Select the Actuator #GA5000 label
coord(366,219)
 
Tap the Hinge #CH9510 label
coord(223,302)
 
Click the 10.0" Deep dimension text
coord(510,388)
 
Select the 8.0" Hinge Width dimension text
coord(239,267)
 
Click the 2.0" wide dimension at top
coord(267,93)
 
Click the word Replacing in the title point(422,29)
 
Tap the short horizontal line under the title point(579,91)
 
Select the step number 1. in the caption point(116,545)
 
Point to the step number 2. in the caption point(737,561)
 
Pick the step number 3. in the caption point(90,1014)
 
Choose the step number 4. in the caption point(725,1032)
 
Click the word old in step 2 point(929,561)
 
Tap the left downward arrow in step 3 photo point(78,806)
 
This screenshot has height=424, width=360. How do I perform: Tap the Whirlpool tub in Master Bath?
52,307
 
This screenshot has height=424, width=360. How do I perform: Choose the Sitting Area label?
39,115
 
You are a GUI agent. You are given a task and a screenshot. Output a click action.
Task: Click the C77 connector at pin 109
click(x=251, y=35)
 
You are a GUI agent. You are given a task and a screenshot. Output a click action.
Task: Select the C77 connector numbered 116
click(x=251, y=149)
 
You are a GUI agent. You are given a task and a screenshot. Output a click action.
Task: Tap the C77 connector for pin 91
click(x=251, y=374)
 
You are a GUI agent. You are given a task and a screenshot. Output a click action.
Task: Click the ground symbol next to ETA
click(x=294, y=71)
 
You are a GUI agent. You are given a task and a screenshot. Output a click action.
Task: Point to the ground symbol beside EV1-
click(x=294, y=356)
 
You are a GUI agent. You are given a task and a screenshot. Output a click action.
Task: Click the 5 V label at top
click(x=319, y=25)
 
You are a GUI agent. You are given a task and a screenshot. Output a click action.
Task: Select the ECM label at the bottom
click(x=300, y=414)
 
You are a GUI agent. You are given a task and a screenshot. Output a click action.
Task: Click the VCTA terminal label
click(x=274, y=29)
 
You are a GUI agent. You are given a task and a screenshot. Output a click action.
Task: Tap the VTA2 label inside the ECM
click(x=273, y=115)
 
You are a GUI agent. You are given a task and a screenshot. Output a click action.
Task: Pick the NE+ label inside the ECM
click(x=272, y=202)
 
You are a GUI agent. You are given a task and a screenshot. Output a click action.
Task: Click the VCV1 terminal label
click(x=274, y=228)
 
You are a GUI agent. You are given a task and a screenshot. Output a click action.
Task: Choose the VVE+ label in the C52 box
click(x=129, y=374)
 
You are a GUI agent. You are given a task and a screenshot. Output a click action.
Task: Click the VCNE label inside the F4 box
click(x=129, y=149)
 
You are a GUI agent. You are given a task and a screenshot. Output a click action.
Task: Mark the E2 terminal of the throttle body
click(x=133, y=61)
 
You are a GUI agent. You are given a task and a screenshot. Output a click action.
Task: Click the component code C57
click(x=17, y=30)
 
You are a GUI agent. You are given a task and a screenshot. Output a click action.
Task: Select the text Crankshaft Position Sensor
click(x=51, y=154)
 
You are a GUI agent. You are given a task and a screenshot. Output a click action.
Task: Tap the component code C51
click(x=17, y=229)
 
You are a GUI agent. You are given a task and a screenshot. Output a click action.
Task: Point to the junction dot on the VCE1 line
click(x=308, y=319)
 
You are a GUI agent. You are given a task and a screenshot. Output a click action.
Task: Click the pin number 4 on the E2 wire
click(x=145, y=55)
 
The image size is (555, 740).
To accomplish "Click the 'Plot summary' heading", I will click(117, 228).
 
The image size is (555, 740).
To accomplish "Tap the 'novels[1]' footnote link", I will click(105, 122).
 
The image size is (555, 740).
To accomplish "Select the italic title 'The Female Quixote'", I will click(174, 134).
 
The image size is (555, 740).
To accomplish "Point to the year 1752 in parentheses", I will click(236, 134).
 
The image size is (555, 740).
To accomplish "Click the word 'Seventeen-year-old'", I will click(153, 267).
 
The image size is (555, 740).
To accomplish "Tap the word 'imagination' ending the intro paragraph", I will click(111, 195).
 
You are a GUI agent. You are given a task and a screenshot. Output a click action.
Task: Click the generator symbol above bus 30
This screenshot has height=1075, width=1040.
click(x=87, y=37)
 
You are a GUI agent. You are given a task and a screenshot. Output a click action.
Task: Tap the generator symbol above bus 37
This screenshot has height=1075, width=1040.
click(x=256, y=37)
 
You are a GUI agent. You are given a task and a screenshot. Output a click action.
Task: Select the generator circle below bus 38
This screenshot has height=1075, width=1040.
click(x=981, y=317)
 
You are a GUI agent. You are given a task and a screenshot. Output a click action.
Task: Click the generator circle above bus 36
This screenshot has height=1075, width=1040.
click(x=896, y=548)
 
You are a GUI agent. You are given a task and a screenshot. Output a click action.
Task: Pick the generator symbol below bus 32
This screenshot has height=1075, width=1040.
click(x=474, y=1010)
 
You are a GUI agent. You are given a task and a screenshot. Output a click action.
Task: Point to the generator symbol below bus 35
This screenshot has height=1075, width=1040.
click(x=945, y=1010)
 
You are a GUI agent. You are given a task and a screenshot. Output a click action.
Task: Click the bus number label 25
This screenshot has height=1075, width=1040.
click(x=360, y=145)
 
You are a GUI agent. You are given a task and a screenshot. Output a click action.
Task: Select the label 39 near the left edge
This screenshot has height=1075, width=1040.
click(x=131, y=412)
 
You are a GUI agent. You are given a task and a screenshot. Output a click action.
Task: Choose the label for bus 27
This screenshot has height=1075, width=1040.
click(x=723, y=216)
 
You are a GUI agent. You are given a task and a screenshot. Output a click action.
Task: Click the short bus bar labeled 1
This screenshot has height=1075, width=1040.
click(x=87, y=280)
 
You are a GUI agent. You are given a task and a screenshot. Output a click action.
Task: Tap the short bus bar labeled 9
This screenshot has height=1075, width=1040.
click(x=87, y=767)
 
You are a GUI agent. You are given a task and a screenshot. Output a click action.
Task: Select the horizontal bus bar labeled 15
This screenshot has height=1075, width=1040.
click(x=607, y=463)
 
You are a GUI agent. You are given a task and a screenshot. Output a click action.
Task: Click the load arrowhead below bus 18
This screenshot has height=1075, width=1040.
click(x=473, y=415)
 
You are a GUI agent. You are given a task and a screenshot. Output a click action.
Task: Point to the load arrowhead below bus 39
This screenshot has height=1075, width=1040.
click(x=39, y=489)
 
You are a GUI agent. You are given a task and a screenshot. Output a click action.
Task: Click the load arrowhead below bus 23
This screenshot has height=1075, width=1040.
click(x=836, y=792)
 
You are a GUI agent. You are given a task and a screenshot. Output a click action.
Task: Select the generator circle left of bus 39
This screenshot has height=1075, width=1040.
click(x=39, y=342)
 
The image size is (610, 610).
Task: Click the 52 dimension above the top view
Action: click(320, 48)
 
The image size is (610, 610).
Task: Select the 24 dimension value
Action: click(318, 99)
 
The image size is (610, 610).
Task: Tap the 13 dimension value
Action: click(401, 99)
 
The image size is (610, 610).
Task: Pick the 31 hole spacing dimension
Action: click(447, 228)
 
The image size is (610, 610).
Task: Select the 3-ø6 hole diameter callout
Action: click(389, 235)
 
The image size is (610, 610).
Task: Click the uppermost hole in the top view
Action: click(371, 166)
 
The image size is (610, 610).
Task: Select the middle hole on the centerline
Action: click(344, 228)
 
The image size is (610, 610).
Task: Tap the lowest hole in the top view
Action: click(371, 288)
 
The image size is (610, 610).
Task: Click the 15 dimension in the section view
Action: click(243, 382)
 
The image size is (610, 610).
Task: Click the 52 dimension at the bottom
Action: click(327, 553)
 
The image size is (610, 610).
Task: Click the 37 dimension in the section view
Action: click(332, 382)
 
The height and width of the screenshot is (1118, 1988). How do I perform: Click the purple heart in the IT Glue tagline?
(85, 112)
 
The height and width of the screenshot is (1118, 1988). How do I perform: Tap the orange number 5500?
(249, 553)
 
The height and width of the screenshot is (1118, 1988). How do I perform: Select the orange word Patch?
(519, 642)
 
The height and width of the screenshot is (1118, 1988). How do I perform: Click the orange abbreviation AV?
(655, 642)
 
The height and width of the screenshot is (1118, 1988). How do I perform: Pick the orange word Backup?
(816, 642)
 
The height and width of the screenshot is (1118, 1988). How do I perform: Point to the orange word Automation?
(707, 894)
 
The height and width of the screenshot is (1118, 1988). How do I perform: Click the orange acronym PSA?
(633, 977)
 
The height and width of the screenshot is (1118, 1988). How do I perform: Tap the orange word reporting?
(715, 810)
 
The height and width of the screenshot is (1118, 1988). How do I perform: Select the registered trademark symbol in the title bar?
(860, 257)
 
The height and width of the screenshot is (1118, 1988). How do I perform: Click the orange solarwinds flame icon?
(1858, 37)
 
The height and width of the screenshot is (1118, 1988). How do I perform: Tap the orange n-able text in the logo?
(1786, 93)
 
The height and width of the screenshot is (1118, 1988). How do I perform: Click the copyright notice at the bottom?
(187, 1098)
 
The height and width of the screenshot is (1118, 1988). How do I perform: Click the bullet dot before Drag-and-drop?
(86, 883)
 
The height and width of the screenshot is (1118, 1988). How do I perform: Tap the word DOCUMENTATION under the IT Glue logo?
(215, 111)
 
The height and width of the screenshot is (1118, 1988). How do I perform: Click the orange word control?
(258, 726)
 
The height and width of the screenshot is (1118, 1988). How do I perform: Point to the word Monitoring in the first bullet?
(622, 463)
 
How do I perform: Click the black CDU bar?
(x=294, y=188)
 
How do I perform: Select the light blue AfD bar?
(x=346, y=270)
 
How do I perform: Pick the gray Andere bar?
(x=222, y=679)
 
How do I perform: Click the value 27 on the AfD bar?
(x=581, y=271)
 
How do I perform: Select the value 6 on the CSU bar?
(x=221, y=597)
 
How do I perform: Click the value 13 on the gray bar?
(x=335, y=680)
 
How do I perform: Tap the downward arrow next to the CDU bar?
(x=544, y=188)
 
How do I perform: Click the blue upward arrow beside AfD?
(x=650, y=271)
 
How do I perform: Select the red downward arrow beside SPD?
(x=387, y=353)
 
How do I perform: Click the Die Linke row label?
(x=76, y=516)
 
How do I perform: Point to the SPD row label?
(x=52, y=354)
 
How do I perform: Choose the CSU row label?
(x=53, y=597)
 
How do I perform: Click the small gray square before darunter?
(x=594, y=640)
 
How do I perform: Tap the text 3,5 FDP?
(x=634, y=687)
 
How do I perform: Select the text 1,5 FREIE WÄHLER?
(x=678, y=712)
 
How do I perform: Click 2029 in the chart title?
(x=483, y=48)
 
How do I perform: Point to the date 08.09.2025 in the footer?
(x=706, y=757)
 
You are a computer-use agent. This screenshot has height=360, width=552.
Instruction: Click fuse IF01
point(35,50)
****
### Exercise requirements
Rewrite the listing above from the line with "orange word control?" to the line with "(x=650, y=271)", both lines included, keeping every request. Shift each coordinate in the answers by adding 32 to it.

### The solution
The height and width of the screenshot is (1118, 1988). How do I perform: Click the orange word control?
(290, 758)
 
The height and width of the screenshot is (1118, 1988). How do I perform: Point to the word Monitoring in the first bullet?
(654, 495)
 
How do I perform: Click the black CDU bar?
(x=326, y=220)
 
How do I perform: Select the light blue AfD bar?
(x=378, y=302)
 
How do I perform: Pick the gray Andere bar?
(x=254, y=711)
 
How do I perform: Click the value 27 on the AfD bar?
(x=613, y=303)
 
How do I perform: Select the value 6 on the CSU bar?
(x=253, y=629)
 
How do I perform: Click the value 13 on the gray bar?
(x=367, y=712)
 
How do I perform: Tap the downward arrow next to the CDU bar?
(x=576, y=220)
 
How do I perform: Click the blue upward arrow beside AfD?
(x=682, y=303)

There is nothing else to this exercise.